→ **What you will do**
Each line of the data must be written out again verbatim; no image belongs in the copy.

→ **Source data**

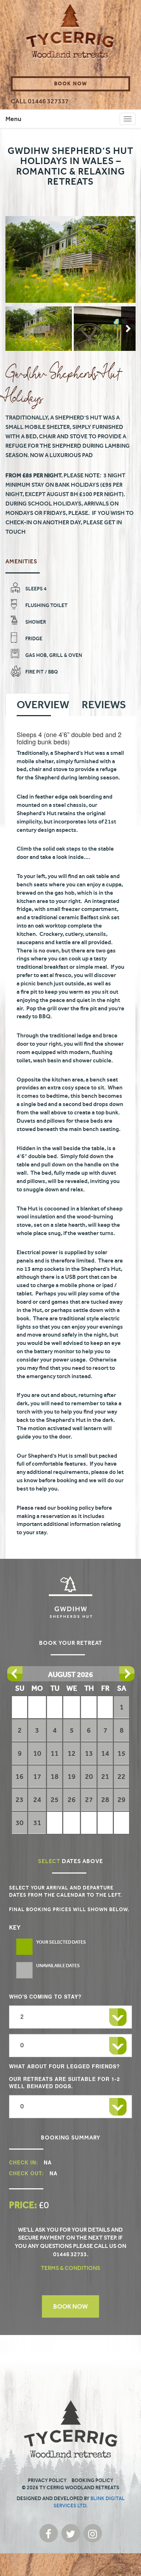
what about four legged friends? (64, 2066)
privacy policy (47, 2480)
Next (128, 328)
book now (70, 84)
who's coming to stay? (45, 1996)
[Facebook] (48, 2533)
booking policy (92, 2480)
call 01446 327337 (40, 101)
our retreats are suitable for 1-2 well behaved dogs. (64, 2082)
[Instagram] (93, 2533)
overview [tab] (43, 704)
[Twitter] (70, 2533)
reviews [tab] (104, 704)
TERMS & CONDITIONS (70, 2268)
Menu (13, 119)
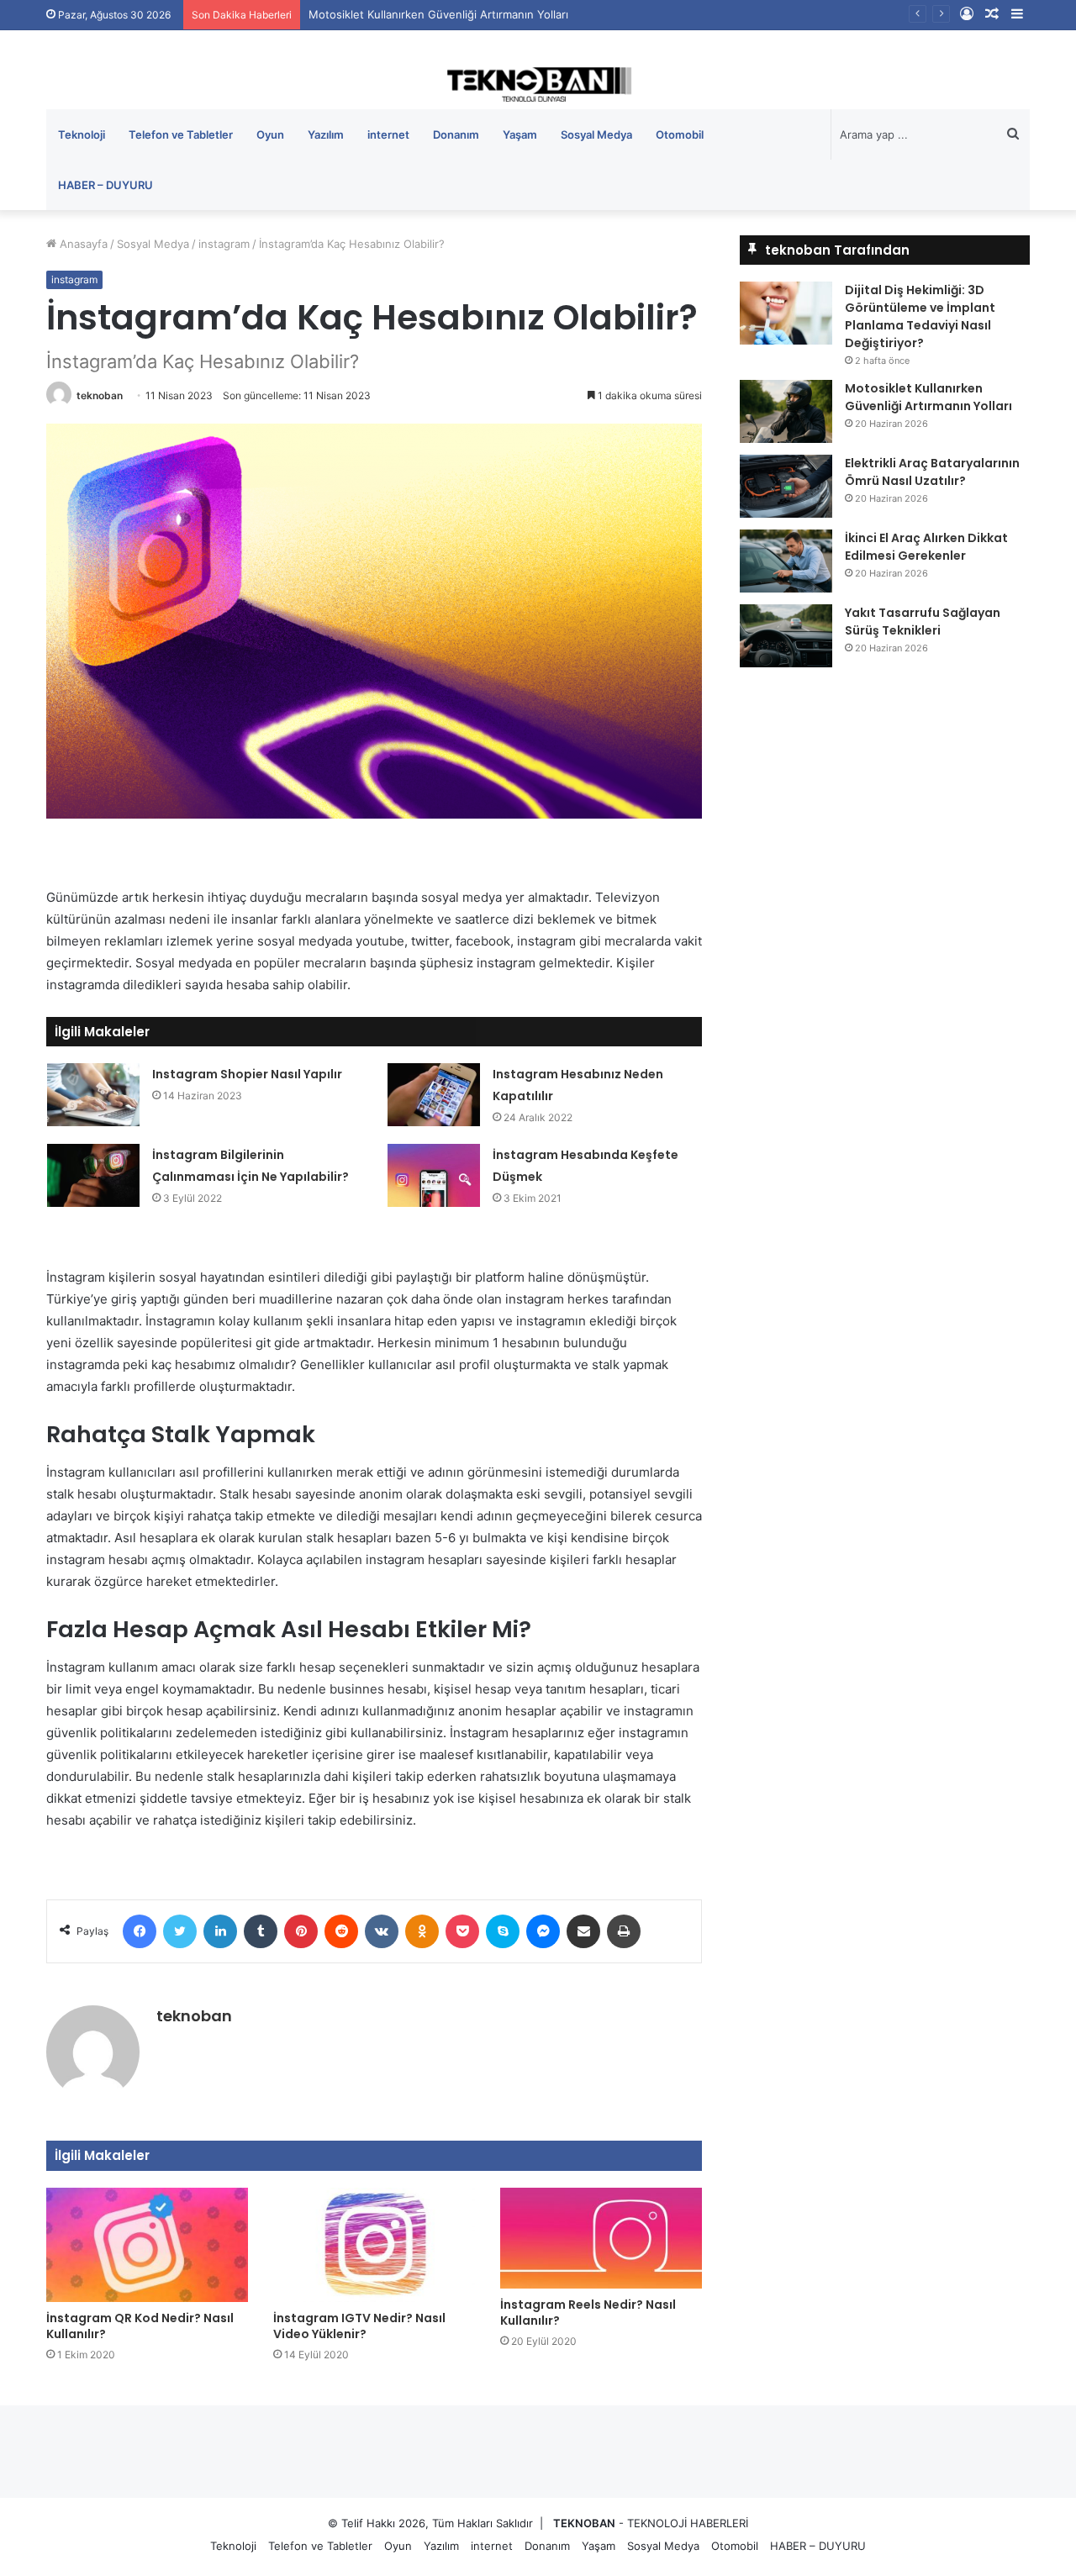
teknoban (99, 395)
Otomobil (680, 134)
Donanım (456, 134)
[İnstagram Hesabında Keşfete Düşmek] (434, 1175)
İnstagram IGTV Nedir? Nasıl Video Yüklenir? (359, 2326)
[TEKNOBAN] (537, 84)
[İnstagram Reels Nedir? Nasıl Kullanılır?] (601, 2238)
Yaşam (520, 134)
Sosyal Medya (596, 134)
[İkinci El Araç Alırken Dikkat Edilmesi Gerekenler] (786, 561)
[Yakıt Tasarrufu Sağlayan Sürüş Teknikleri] (786, 635)
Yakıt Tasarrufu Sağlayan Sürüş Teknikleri (922, 621)
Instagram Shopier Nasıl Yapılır (247, 1074)
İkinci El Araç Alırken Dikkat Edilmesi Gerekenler (926, 546)
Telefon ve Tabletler (181, 134)
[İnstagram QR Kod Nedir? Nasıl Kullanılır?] (147, 2244)
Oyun (270, 134)
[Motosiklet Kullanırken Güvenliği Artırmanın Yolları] (786, 411)
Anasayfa (82, 243)
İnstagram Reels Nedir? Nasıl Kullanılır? (588, 2312)
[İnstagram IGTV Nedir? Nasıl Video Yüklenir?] (374, 2244)
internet (388, 134)
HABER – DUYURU (105, 185)
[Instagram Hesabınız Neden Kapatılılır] (434, 1094)
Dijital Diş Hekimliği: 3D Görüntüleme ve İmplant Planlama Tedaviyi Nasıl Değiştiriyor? (920, 316)
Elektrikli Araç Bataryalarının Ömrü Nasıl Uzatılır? (932, 472)
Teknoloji (81, 134)
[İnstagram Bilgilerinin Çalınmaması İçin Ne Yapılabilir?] (93, 1175)
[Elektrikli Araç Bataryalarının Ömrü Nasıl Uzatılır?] (786, 486)
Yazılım (326, 134)
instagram (224, 243)
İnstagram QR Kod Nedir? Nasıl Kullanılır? (140, 2326)
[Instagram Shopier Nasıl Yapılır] (93, 1094)
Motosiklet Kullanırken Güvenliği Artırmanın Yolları (928, 397)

→ **Solution to this problem**
what about four legged friends? (64, 2066)
privacy policy (47, 2480)
Next (128, 328)
book now (70, 84)
who's coming to stay? (45, 1996)
[Facebook] (48, 2533)
booking policy (92, 2480)
call 01446 327337 (40, 101)
our retreats are suitable for 1-2 well behaved dogs. (64, 2082)
[Instagram] (93, 2533)
overview [tab] (43, 704)
[Twitter] (70, 2533)
reviews [tab] (104, 704)
TERMS & CONDITIONS (70, 2268)
Menu (13, 119)
teknoban (99, 395)
Otomobil (680, 134)
Donanım (456, 134)
[İnstagram Hesabında Keşfete Düşmek] (434, 1175)
İnstagram IGTV Nedir? Nasıl Video Yüklenir? (359, 2326)
[TEKNOBAN] (537, 84)
[İnstagram Reels Nedir? Nasıl Kullanılır?] (601, 2238)
Yaşam (520, 134)
Sosyal Medya (596, 134)
[İkinci El Araç Alırken Dikkat Edilmesi Gerekenler] (786, 561)
[Yakıt Tasarrufu Sağlayan Sürüş Teknikleri] (786, 635)
Yakıt Tasarrufu Sağlayan Sürüş Teknikleri (922, 621)
Instagram Shopier Nasıl Yapılır (247, 1074)
İkinci El Araç Alırken Dikkat Edilmesi Gerekenler (926, 546)
Telefon ve Tabletler (181, 134)
[İnstagram QR Kod Nedir? Nasıl Kullanılır?] (147, 2244)
Oyun (270, 134)
[Motosiklet Kullanırken Güvenliği Artırmanın Yolları] (786, 411)
Anasayfa (82, 243)
İnstagram Reels Nedir? Nasıl Kullanılır? (588, 2312)
[İnstagram IGTV Nedir? Nasıl Video Yüklenir?] (374, 2244)
internet (388, 134)
HABER – DUYURU (105, 185)
[Instagram Hesabınız Neden Kapatılılır] (434, 1094)
Dijital Diş Hekimliği: 3D Görüntüleme ve İmplant Planlama Tedaviyi Nasıl Değiştiriyor? (920, 316)
Elektrikli Araç Bataryalarının Ömrü Nasıl Uzatılır? (932, 472)
Teknoloji (81, 134)
[İnstagram Bilgilerinin Çalınmaması İçin Ne Yapılabilir?] (93, 1175)
[Elektrikli Araç Bataryalarının Ömrü Nasıl Uzatılır?] (786, 486)
Yazılım (326, 134)
instagram (224, 243)
İnstagram QR Kod Nedir? Nasıl Kullanılır? (140, 2326)
[Instagram Shopier Nasıl Yapılır] (93, 1094)
Motosiklet Kullanırken Güvenliği Artırmanın Yolları (928, 397)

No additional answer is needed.